Wednesday, June 14, 2006

i'm gonna start drawing again.

i was looking over all my old posts. below is a post from april of 2005. all but one are the same as they were over a year ago. its kinda sad.

I AM.....working on being happy again
I WILL ALWAYS.....be unreasonably self critical
I MISS.....how you made me feel
I HEAR.....vengeful words
I CRAVE.....trust
I WORRY.....that i am not good enough
I REGRET.....not saying everything i felt
I LOVE......life
I SING.....as if no ones listening
I LOST......all hope
I LIKE.....doing anything to make people happy
I DONT LIKE.....close minded people
I AM LISTENING TO.....dashboard confessional
I CAN BE.....indecisive and defensive
I LIVE.....for moments i never expect
I NEED......honesty
I KNOW THAT.....you will never need me as much as i need you
I HOPE......you miss me
I HATE......that i do what other people say i should do, no matter how much it hurts
I WANT.....to be accomplished
I WISH.....i was assertive
I CRY.....when i don't understand
I FEEL.....used
I BELIEVE.....i am easily forgotten
I AM PROUD.....of my family
I THINK.....too much

Saturday, June 10, 2006

believe in me. help me believe in anything. cause i wanna be someone who believes.

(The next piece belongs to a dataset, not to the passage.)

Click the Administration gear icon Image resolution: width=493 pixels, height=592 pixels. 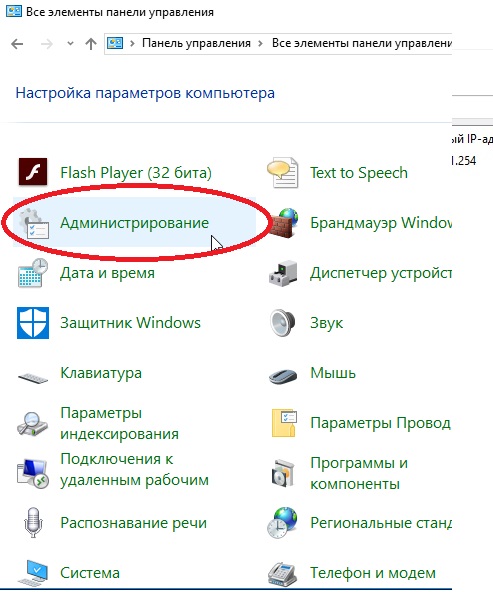(x=34, y=224)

i try so hard to make sure everyone is happy. and get the benefit of the doubt. and always get a second chance. but i can't anymore. cause i have no one doing it for me. right now there is no more love to be given out. i've finally run out. its exhausting and sad and tiring and becoming unworthwhile. no one says thank you these days. a little acknowledgement would be nice. i wanted to leave without saying goodbye. so i did.